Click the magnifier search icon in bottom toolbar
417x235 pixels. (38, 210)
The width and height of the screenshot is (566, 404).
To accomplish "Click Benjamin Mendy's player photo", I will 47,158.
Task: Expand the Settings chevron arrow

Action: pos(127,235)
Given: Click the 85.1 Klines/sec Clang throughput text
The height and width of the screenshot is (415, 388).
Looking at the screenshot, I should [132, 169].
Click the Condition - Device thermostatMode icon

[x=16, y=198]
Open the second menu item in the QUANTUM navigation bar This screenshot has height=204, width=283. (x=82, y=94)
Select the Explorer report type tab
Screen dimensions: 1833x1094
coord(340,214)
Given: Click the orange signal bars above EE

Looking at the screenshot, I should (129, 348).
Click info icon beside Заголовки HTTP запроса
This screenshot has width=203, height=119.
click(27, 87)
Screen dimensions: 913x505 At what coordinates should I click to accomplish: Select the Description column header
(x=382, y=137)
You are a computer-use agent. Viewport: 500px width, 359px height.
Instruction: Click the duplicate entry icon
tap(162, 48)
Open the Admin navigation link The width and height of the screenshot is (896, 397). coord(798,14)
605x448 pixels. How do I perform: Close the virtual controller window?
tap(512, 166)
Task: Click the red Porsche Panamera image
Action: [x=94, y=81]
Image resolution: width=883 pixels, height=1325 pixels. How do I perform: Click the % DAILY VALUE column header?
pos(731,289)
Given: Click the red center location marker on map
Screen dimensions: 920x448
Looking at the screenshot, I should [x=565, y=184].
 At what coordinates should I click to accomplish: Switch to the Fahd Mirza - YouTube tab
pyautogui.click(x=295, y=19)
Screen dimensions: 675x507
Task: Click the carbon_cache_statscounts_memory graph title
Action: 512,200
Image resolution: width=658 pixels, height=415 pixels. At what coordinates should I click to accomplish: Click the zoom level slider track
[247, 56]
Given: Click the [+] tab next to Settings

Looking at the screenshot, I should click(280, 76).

______________________________

Stated exercise = Reproduce every line of the listing exactly as it appears.

Solution for this task =
Click the magnifier search icon in bottom toolbar
417x235 pixels. (38, 210)
The width and height of the screenshot is (566, 404).
To accomplish "Click Benjamin Mendy's player photo", I will 47,158.
Task: Expand the Settings chevron arrow

Action: pos(127,235)
Given: Click the 85.1 Klines/sec Clang throughput text
The height and width of the screenshot is (415, 388).
Looking at the screenshot, I should [132, 169].
Click the Condition - Device thermostatMode icon

[x=16, y=198]
Open the second menu item in the QUANTUM navigation bar This screenshot has height=204, width=283. (x=82, y=94)
Select the Explorer report type tab
Screen dimensions: 1833x1094
coord(340,214)
Given: Click the orange signal bars above EE

Looking at the screenshot, I should (129, 348).
Click info icon beside Заголовки HTTP запроса
This screenshot has width=203, height=119.
click(27, 87)
Screen dimensions: 913x505 At what coordinates should I click to accomplish: Select the Description column header
(x=382, y=137)
You are a computer-use agent. Viewport: 500px width, 359px height.
Instruction: Click the duplicate entry icon
tap(162, 48)
Open the Admin navigation link The width and height of the screenshot is (896, 397). coord(798,14)
605x448 pixels. How do I perform: Close the virtual controller window?
tap(512, 166)
Task: Click the red Porsche Panamera image
Action: [x=94, y=81]
Image resolution: width=883 pixels, height=1325 pixels. How do I perform: Click the % DAILY VALUE column header?
pos(731,289)
Given: Click the red center location marker on map
Screen dimensions: 920x448
Looking at the screenshot, I should [x=565, y=184].
 At what coordinates should I click to accomplish: Switch to the Fahd Mirza - YouTube tab
pyautogui.click(x=295, y=19)
Screen dimensions: 675x507
Task: Click the carbon_cache_statscounts_memory graph title
Action: 512,200
Image resolution: width=658 pixels, height=415 pixels. At what coordinates should I click to accomplish: Click the zoom level slider track
[247, 56]
Given: Click the [+] tab next to Settings

Looking at the screenshot, I should click(280, 76).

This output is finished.